Afirmo que tive poucos professores inspiradores, capazes de transformar conhecimento em poesia e que fui ensinado, principalmente, por pessoas maquinistas, com uma visão restrita da inter-relação entre as disciplinas básicas. Conheci poucos docentes que passaram documentários em sala de aula, que promoveram bons debates posteriormente sobre o filme e que foram capazes de citar fontes variadas para os curiosos pesquisarem e extraírem mais conhecimento sobre o assunto. Pelo contrário, foi lugar comum em minha vida estudantil o mesmo ambiente escolar enfadonho, sempre marcado pelas aulas tradicionais com o professor lecionando no quadro negro e os estudantes, bovinamente, fazendo suas anotações e fingindo que estão aprendendo.

Não sou pedagogo para dizer qual a melhor forma de reformar nosso ensino, mas digo por experiência própria que uma reforma deve ser feita urgentemente, uma reformulação principalmente no que tange a formação do professorado. Ademais, parece que tornar-se docente no Brasil está fácil demais, principalmente caso o dotado de licenciatura deseje trabalhar na rede públia, cujo crivo é bem menos seletivo que o da rede privada. Talvez uma melhor remuneração dos docentes resolva parte do problema, pois com o aumento salarial é possível haver maior oferta no mercado de trabalho e, consequentemente, mais opções para os empregadores. Contudo, creio que faz-se necessário também a melhor formação dos que desejam tornarem-se professores e maior incentivo à leitura por parte do Governo nas escolas não só públicas, mas também nos colégios privados. Seria racional que o Estado realizasse medidas capazes de reduzir o preço do livro impresso.

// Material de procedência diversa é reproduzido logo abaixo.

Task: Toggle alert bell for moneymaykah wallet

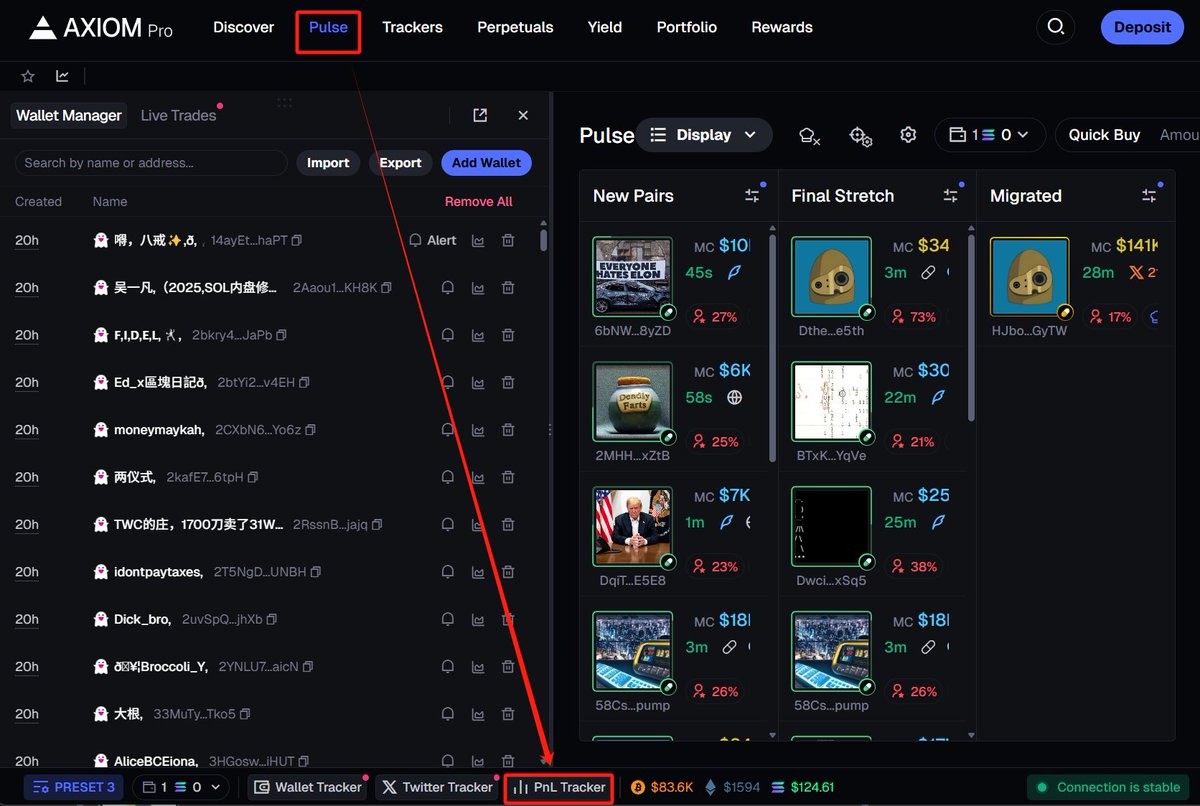Action: (448, 430)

Em síntese, para que o ENEM seja administrado de forma racional e que o exame seja vantajoso, é primordial, primeiramente, uma reforma no ensino brasileiro. Não adianta desejarmos um modelo de prova que privilegie o entendimento e abomine a memorização se nosso ensino básico ainda prima pela alienação. Uma mudança nas diretrizes dos parâmetros curriculares das escolas em conjunto com a melhor remuneração e qualificação do professorado talvez seja uma das maneiras de se solucionar, parcialmente, o problema.